I have three pages listing YT channels on mathematical/ programming, but RiskByNumbers stands above the rest. Analyzing financial data is a great topic, encouragingly. Please keep it coming.
@lioncaptiv: wonderful to hear from you. Really appreciate the kind words, and thanks for supporting the channel!
It's so obvious when you put it like that
@orterves: that's wonderful to hear -- much appreciated!
you just saved me from backlog in my degree
@deepakbhaiya.shorts: thank you so much for your kind words! Really appreciate it.
Who you trying to dazzle with your bs? Just show that when f(x) is nonlinear usually avg[f(x)] is not equal to f(avg(x)).
Superb content. Keep it going, brother.
@Rdffuguihug: many thanks - cheers!
This came up for me at work in the context of agile software development. The agile instructor explained that the estimated difficulty of fixing a problem would be coded as follows: 0 = minutes, 1 = hours, 2 = days, 3 = weeks, 4 = months, 5 = years. Then he went on to say that we could use the average of the codes for all of our bugs to estimate how long it would take to fix them all. Say what??? You can''t do that; the encoding is not linear! In general, avg(f(x)) = f(avg(x)) only if f is linear. He didn't understand what that meant, unfortunately, and thought I was just being a PITA. OK, imagine you have 1000 bugs, all 0s except for one 5. The average difficulty estimate is going to be very close to 0, but it will take you years to fix them all!
@ClearerThanMud: this is such an excellent example. Thanks for sharing!
I wouldn't be so quick to dismiss the idea! The proposed metric lies between the median and the actual average, which seems useful! The actual average might be of little interest when you know the total time. The median might be bad since it goes to 0 faster. It's a tradeoff between two location measures.

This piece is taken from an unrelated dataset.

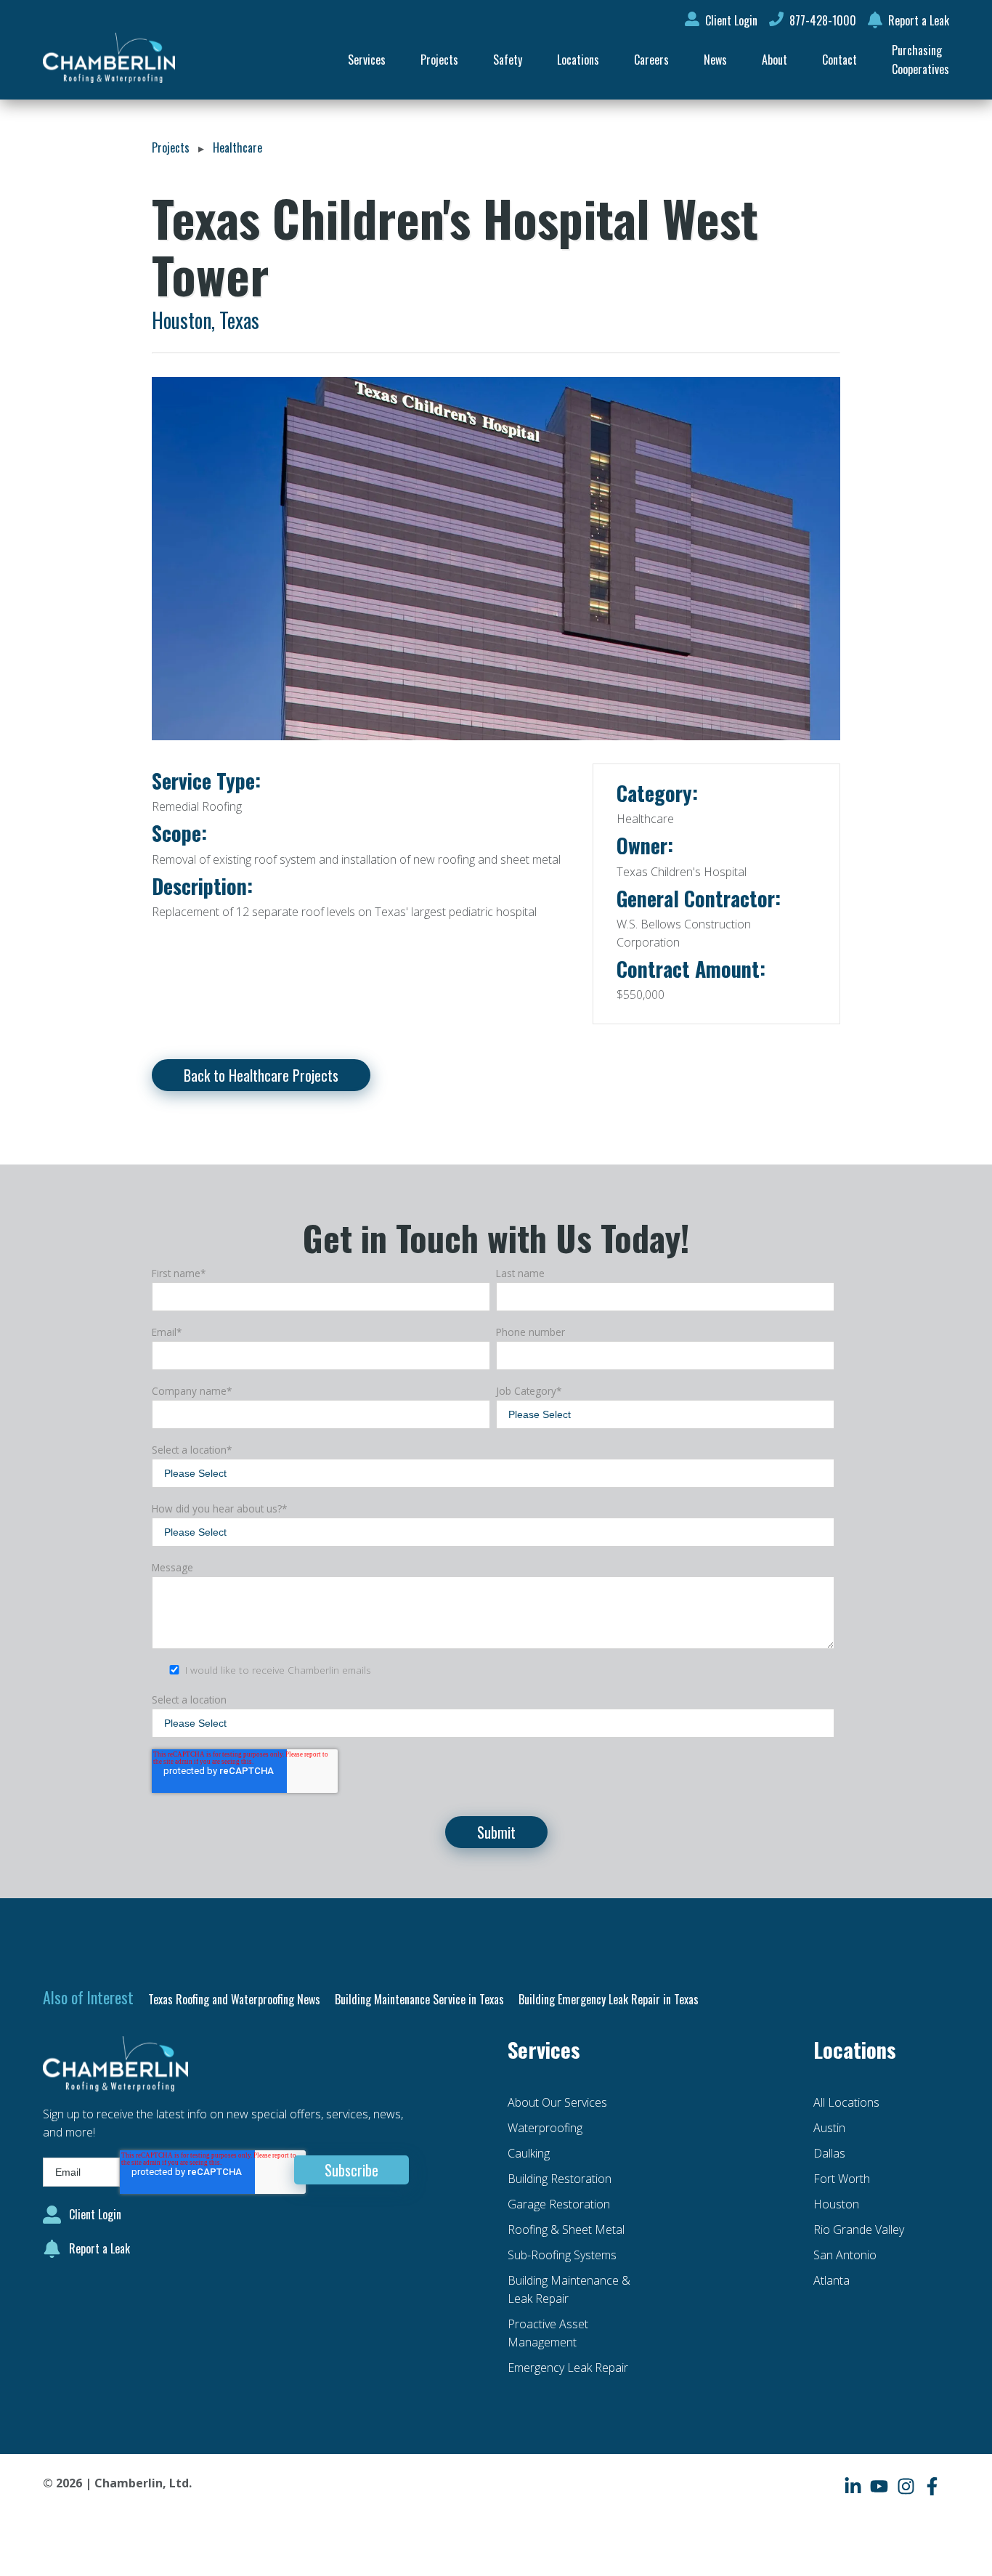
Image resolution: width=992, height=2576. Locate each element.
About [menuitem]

Mhm the speed example is excelent but tricky at the same time. If you do the physics on paper you always have an absolute value, if you look at the dash of your car you always get the average speed that got you from A-B. Speed is usually not experienced as a mean. Also once you do statistics you get a very weird looking probability function. You can't get faster without going illegal, you get a view local maxima due to intersections or common jams. And you never drive at average. You almost always faster as it needs to average out stopping times.

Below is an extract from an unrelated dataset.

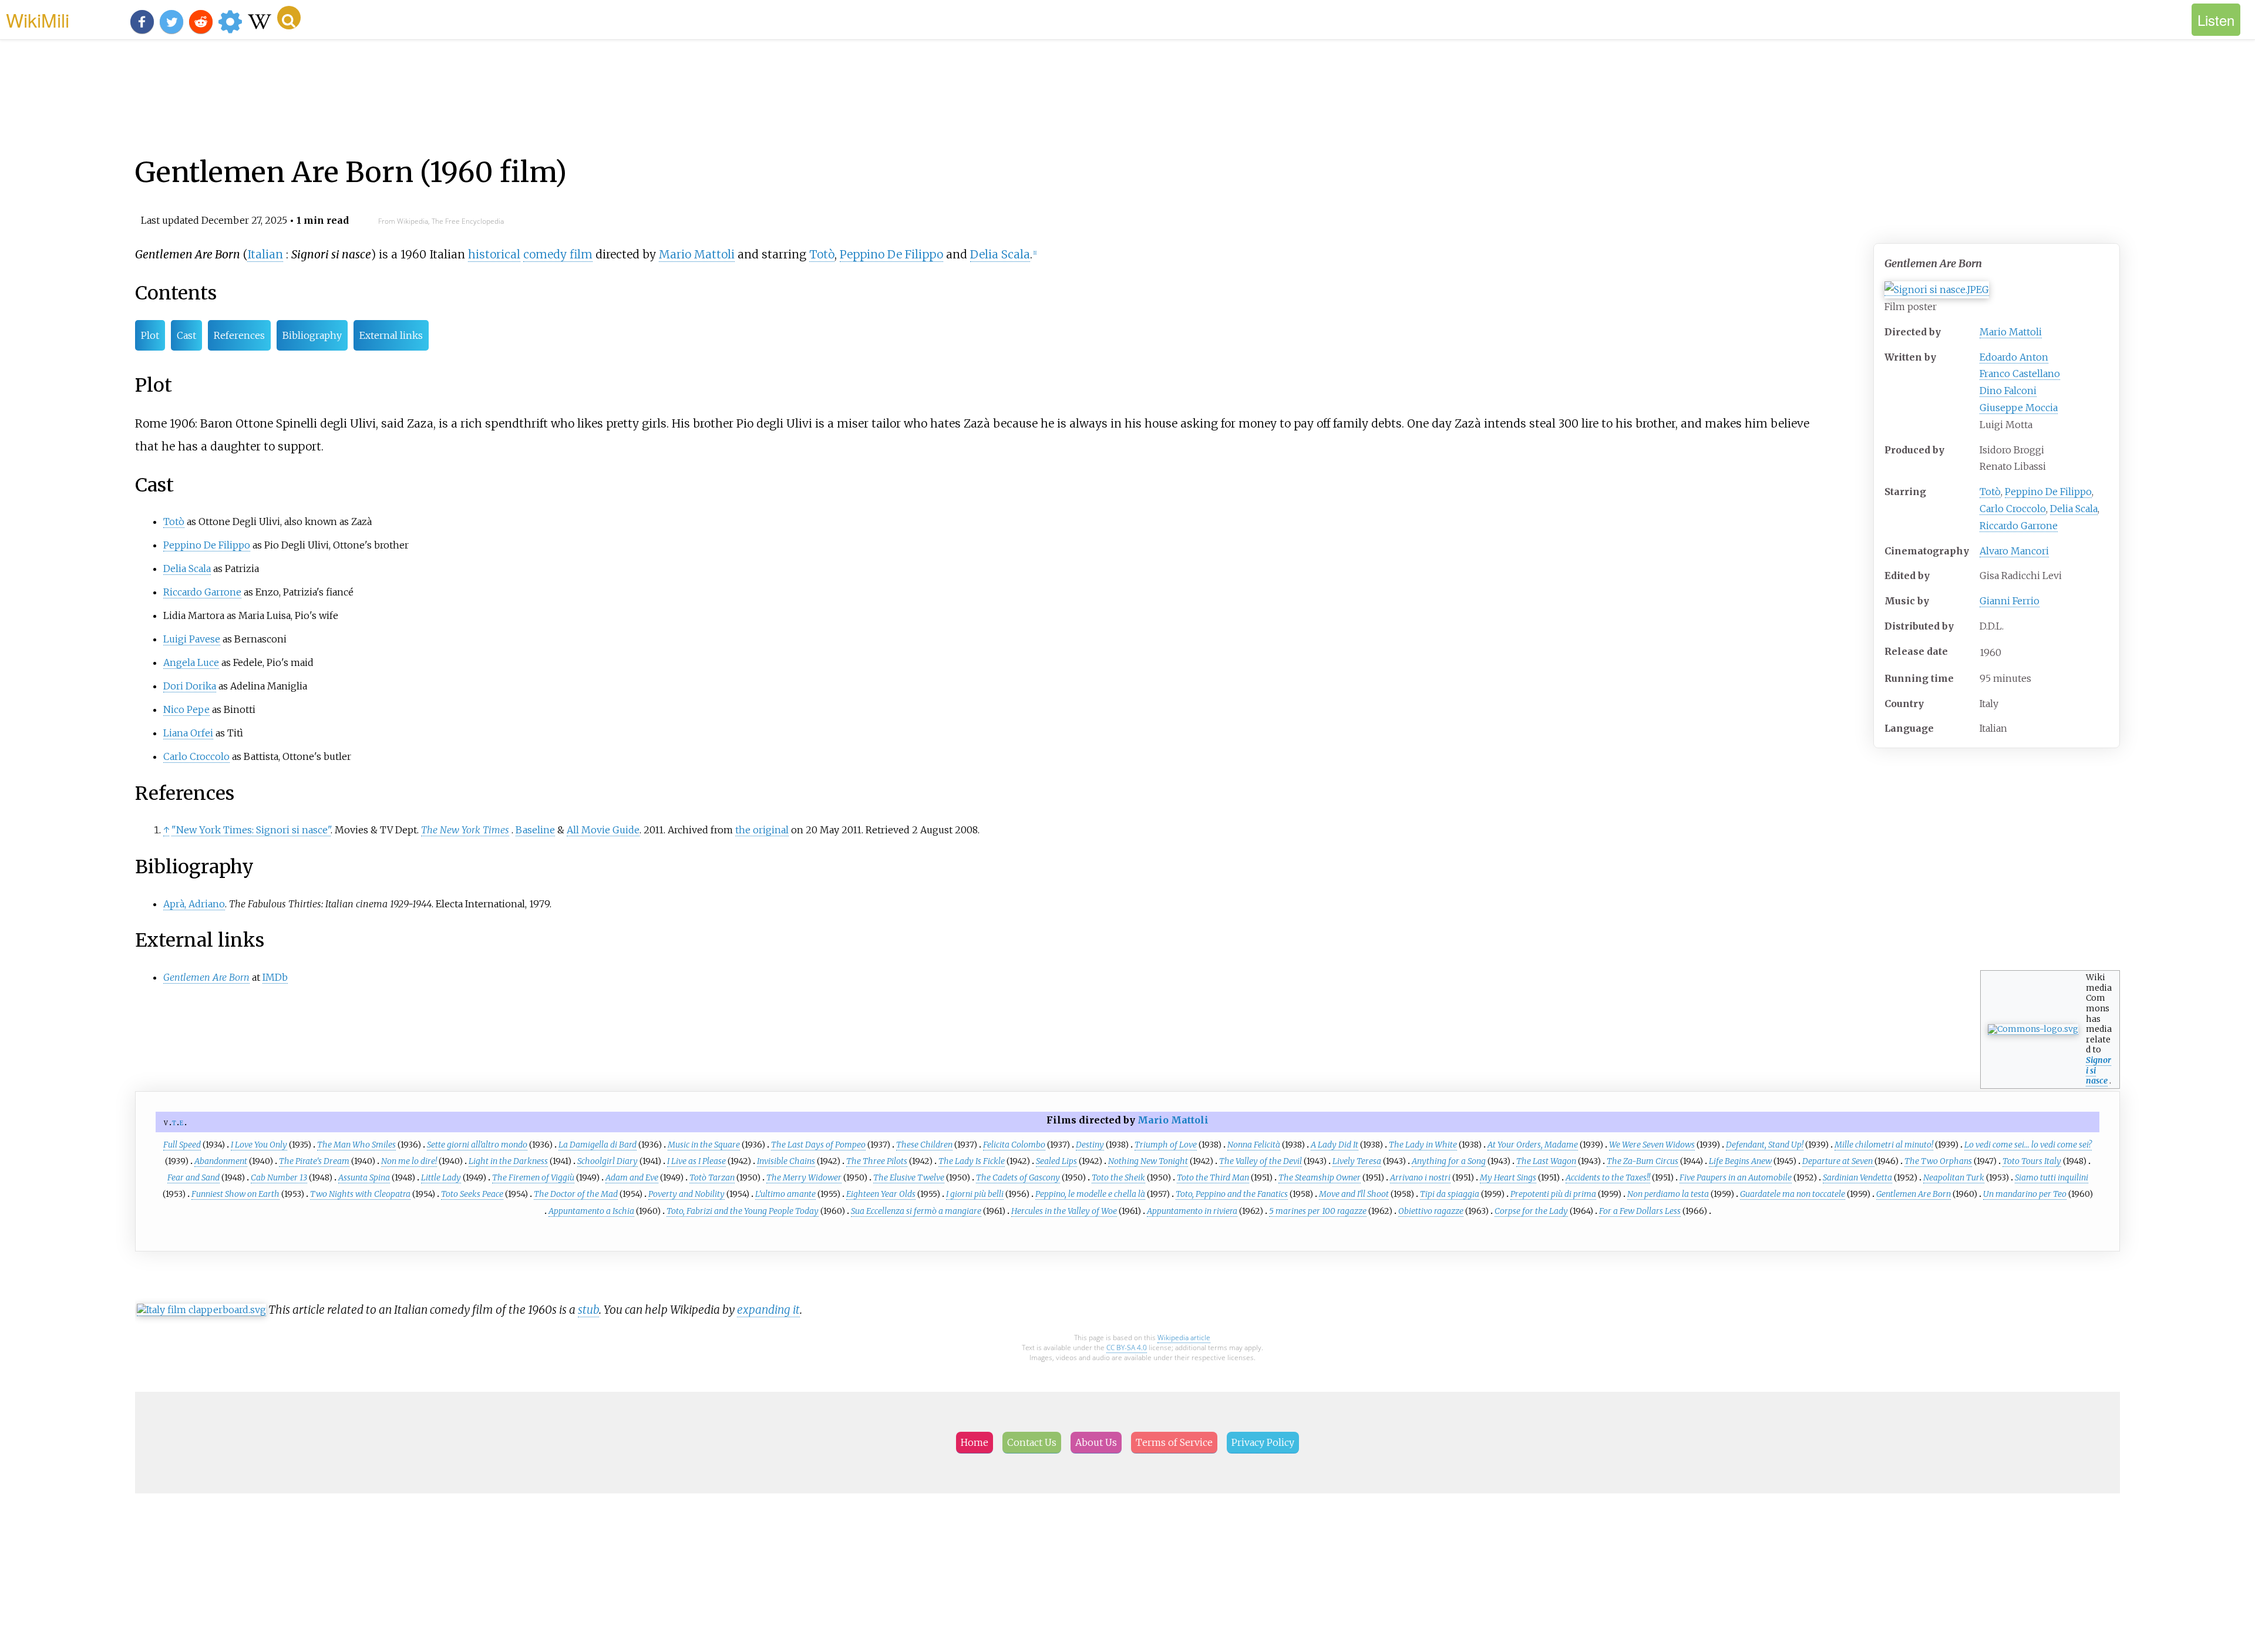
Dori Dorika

@MrHaggyy: thanks for the note -- you brought up some wonderful points.
Bravo! 👏
@vitalysarmaev many thanks!
Amazingly clear explanation, you didn't make too big jumps without explaining it which is not a common thing (of course hard to do as well). Thanks.
@andrashorvath2411 really appreciate the kind note and message! It means a lot. Cheers! -Omar
Great visuals and explanations.
Thanks, @kevon21, for the kind note!
Interesting video. Can you recommend any literature on this topic, please? Aside from the example in the video, where/how can this idea be applied in real life? Like business, engineering, social studies...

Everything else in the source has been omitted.